### WHAT TO PRODUCE
List every line of the records below that contains the string "screenshot", and leave all other lines out.

### INPUT

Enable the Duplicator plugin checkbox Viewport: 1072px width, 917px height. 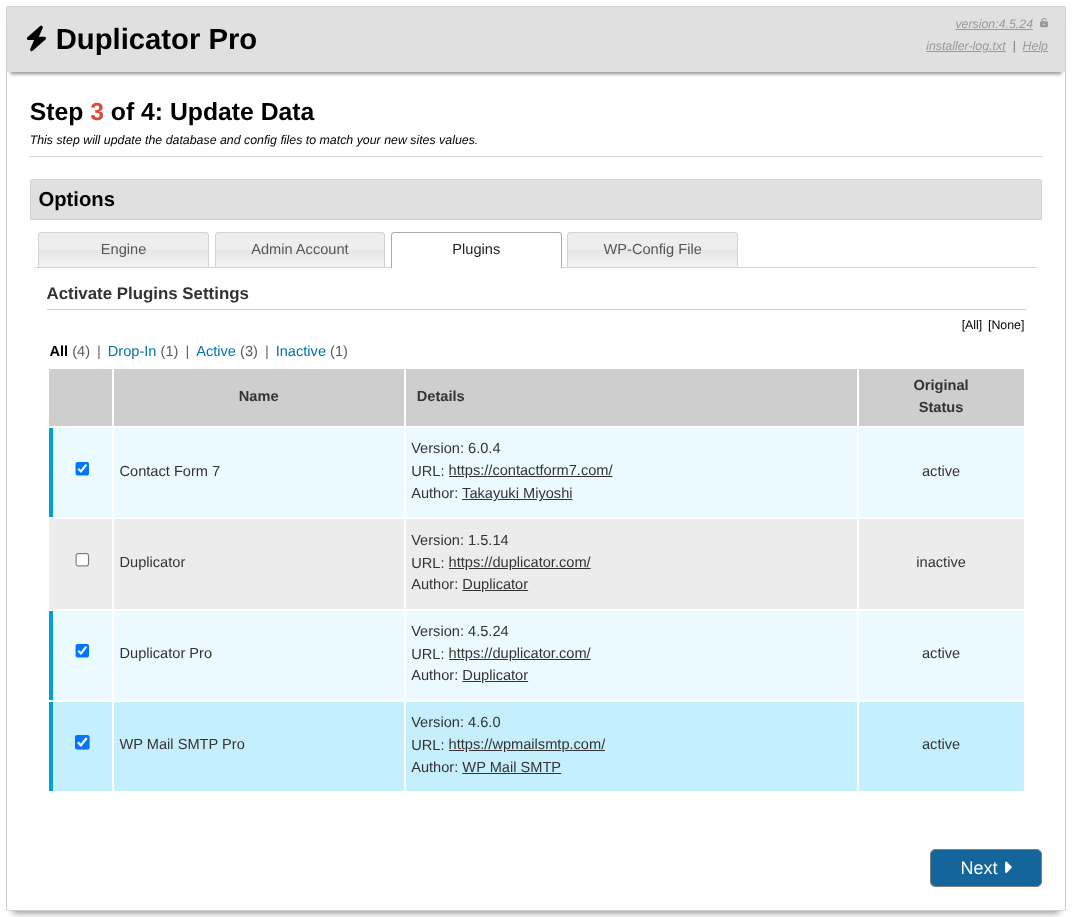click(x=82, y=560)
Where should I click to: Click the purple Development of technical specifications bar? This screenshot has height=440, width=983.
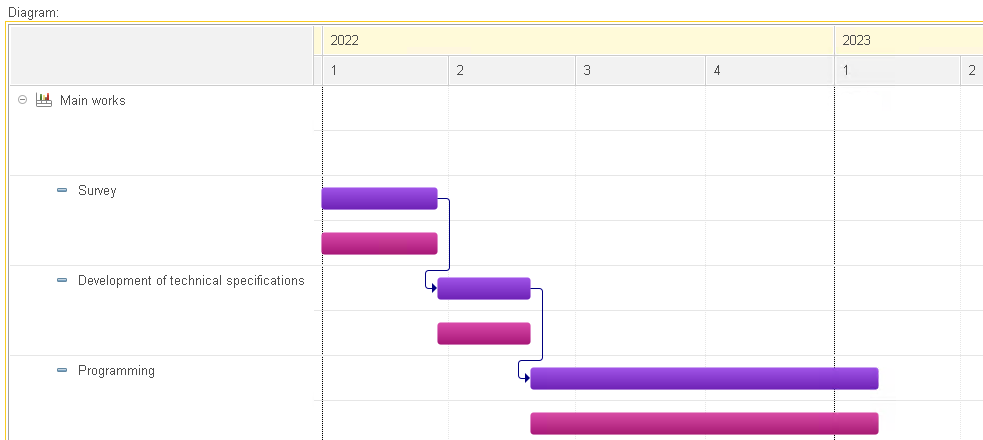point(484,288)
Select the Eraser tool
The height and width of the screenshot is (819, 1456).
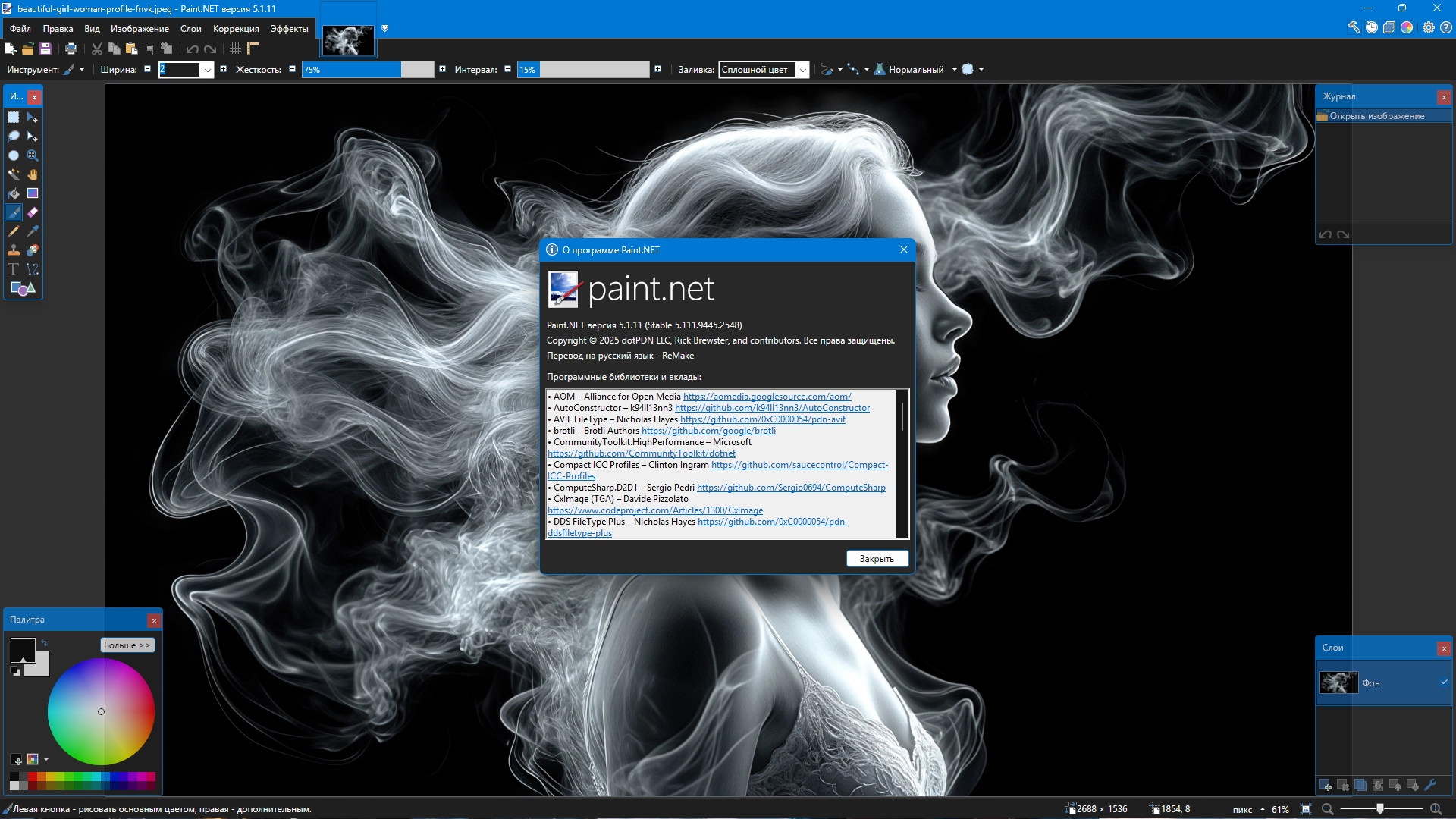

### RESPONSE TO THE EXERCISE
Where should I click to: Click the purple Development of technical specifications bar? This screenshot has height=440, width=983.
The height and width of the screenshot is (819, 1456).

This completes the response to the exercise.